# [Material provided]
# # #

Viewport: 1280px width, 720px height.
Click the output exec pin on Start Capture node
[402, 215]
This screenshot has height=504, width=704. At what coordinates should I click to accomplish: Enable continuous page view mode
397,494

# # #

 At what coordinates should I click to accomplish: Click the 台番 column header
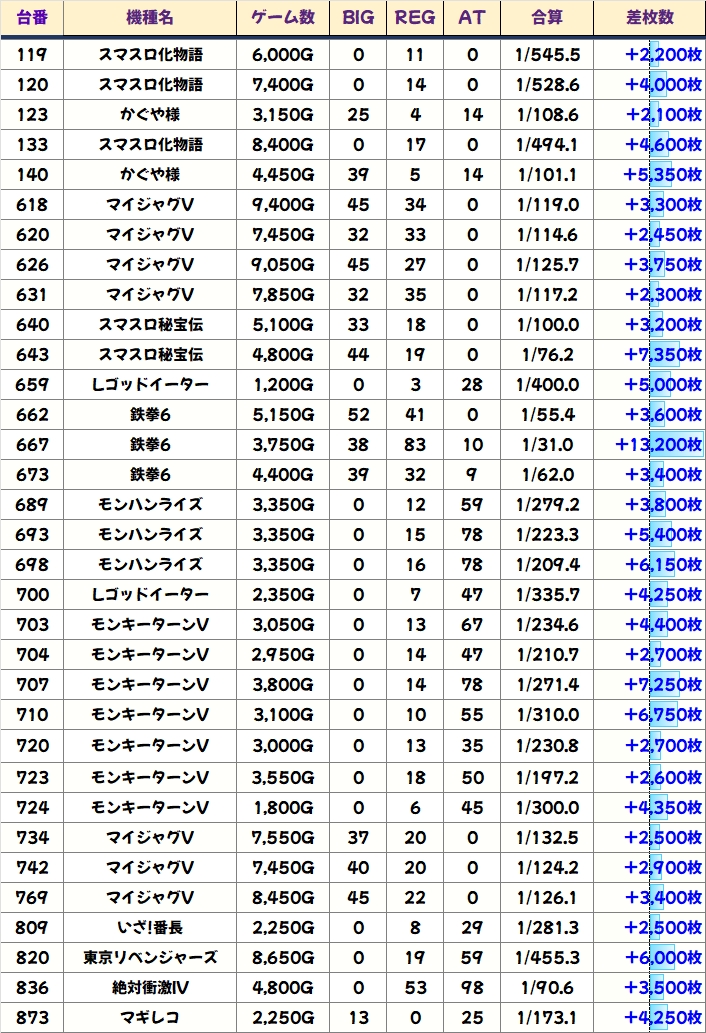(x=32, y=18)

# # #

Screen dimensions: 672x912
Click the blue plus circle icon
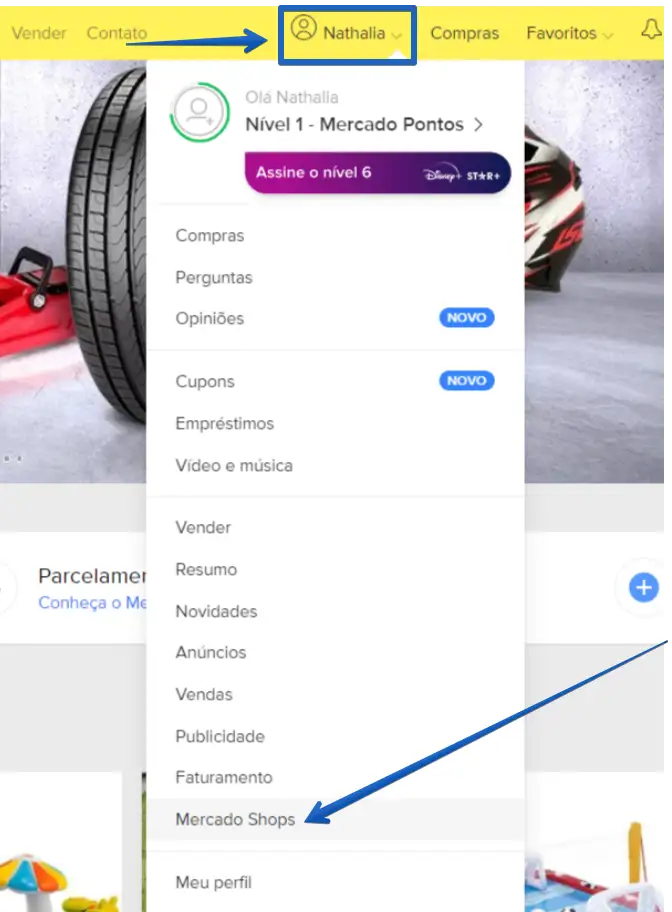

# # #

# [Task item]
Your answer should consist of the lines from the line with "Screen dimensions: 672x912" to the line with "Click the blue plus circle icon" above, repeated exactly, both ends included.

# [Completed exercise]
Screen dimensions: 672x912
Click the blue plus circle icon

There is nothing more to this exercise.